AIM OF THE TASK: Only the lines from the start of the entries through the line with "Given: Click the Admin users progress bar" are wanted; please output them exactly.

--- SUPPLIED RECORDS Enclosed Below ---

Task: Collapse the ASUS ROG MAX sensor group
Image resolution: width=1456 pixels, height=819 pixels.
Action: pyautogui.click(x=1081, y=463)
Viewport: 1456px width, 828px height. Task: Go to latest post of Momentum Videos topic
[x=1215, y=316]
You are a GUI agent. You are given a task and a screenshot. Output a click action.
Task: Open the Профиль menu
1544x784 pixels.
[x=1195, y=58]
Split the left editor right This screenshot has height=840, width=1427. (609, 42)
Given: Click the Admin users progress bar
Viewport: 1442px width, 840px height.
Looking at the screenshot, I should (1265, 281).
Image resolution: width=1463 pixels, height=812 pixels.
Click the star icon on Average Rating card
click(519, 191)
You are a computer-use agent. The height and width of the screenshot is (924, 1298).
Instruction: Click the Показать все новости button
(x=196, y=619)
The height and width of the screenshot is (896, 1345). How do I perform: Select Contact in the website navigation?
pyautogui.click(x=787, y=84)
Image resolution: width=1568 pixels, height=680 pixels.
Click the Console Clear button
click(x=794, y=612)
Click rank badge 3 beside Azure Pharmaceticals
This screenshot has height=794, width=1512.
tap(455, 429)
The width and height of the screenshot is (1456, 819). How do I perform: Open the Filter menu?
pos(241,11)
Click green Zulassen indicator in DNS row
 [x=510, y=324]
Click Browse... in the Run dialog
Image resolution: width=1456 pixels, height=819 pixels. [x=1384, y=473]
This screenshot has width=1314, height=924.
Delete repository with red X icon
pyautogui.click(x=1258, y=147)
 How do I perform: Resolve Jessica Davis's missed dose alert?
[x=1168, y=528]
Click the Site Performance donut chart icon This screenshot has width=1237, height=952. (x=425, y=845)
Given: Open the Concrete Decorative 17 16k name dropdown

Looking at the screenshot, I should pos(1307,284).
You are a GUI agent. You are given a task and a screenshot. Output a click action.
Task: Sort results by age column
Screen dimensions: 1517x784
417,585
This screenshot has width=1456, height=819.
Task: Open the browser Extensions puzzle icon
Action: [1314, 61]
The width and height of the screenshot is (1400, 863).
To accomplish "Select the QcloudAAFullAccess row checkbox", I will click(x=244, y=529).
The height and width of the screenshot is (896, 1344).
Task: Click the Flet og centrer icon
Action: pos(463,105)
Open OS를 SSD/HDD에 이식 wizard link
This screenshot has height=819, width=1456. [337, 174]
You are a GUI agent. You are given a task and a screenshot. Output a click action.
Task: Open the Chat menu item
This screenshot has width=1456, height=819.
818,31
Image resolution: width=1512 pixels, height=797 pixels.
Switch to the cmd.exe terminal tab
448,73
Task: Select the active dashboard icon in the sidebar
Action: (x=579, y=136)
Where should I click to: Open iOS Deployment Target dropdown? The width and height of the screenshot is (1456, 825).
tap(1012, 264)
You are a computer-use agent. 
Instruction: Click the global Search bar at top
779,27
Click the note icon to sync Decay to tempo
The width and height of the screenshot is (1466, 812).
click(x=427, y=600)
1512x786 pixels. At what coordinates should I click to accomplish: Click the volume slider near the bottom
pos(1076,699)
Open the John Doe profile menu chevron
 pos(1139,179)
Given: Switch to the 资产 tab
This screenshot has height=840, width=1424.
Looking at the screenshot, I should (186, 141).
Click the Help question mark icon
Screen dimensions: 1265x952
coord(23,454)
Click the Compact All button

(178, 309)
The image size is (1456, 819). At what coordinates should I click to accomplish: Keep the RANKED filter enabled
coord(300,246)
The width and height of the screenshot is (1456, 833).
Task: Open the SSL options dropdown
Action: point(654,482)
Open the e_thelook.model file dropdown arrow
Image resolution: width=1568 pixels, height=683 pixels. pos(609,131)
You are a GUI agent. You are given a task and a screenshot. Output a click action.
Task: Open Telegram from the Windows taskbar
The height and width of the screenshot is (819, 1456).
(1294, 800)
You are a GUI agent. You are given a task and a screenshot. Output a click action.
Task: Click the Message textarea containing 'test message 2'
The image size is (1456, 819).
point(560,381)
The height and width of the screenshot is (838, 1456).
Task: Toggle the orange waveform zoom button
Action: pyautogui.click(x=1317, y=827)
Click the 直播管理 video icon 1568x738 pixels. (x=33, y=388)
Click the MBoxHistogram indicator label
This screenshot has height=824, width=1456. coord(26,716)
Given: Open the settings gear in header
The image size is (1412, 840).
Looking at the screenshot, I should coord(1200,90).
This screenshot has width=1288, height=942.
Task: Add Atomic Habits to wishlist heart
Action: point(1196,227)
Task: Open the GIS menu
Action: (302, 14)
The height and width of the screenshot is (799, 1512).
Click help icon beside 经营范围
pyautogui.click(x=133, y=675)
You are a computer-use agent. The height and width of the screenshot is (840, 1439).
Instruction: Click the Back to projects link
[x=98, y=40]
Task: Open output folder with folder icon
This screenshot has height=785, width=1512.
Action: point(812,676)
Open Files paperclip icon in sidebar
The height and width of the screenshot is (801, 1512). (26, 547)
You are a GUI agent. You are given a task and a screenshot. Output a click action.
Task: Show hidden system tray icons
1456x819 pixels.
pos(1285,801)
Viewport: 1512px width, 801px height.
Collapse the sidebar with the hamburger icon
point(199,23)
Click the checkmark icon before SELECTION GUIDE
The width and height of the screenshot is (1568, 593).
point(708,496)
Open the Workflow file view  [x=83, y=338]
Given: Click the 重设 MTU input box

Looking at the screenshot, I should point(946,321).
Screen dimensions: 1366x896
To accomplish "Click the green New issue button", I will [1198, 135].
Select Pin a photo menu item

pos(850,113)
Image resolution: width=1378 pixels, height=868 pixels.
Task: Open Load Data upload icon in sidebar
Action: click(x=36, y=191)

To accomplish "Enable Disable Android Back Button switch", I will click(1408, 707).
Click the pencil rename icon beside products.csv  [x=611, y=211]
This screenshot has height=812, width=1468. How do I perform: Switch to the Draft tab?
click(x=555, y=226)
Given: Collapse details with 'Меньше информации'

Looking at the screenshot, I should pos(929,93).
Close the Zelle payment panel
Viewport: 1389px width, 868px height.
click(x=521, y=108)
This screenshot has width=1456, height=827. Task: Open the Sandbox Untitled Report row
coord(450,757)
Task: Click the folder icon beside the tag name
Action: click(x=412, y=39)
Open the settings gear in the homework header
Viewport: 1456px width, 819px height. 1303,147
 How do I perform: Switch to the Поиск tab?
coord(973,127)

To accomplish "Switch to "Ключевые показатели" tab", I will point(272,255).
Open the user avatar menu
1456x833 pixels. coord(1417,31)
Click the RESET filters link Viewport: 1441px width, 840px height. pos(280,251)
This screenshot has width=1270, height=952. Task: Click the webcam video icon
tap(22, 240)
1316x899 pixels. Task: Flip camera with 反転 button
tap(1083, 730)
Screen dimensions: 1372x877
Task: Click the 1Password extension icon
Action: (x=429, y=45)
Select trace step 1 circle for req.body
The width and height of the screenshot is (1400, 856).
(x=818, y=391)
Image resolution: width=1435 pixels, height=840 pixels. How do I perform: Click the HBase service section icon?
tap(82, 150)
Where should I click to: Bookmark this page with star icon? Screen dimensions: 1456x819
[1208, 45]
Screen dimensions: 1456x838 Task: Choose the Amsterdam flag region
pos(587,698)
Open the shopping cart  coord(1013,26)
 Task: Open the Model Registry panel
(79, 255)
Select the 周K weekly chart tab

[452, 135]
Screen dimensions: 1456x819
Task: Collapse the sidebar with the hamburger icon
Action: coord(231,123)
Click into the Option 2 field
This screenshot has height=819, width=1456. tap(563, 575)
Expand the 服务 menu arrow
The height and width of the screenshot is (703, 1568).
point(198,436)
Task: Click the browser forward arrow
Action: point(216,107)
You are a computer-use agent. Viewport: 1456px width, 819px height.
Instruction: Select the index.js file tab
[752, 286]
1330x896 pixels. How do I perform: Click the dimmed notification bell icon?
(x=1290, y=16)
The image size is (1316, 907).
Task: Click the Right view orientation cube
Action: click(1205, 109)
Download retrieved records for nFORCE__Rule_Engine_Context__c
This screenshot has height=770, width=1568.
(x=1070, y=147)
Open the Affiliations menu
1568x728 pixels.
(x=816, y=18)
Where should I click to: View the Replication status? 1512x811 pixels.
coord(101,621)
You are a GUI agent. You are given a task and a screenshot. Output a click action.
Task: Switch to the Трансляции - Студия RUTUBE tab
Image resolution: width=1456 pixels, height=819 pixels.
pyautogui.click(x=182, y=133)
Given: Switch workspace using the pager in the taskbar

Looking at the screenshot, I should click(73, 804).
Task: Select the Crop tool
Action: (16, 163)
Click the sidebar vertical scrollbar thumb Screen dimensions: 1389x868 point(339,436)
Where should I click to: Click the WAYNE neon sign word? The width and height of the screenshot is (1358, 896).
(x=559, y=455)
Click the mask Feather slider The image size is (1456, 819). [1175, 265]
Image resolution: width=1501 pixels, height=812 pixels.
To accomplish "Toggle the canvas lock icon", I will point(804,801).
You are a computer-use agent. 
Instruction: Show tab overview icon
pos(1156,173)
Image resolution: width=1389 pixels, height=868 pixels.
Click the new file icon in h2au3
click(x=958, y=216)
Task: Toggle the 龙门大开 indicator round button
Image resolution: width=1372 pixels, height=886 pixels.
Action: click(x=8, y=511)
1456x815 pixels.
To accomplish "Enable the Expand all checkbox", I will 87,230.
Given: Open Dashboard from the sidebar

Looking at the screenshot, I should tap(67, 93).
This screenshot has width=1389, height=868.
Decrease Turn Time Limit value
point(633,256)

--- End of Enclosed SUPPLIED RECORDS ---

ANSWER FOR THE TASK:
Task: Collapse the ASUS ROG MAX sensor group
Image resolution: width=1456 pixels, height=819 pixels.
Action: pyautogui.click(x=1081, y=463)
Viewport: 1456px width, 828px height. Task: Go to latest post of Momentum Videos topic
[x=1215, y=316]
You are a GUI agent. You are given a task and a screenshot. Output a click action.
Task: Open the Профиль menu
1544x784 pixels.
[x=1195, y=58]
Split the left editor right This screenshot has height=840, width=1427. (609, 42)
Given: Click the Admin users progress bar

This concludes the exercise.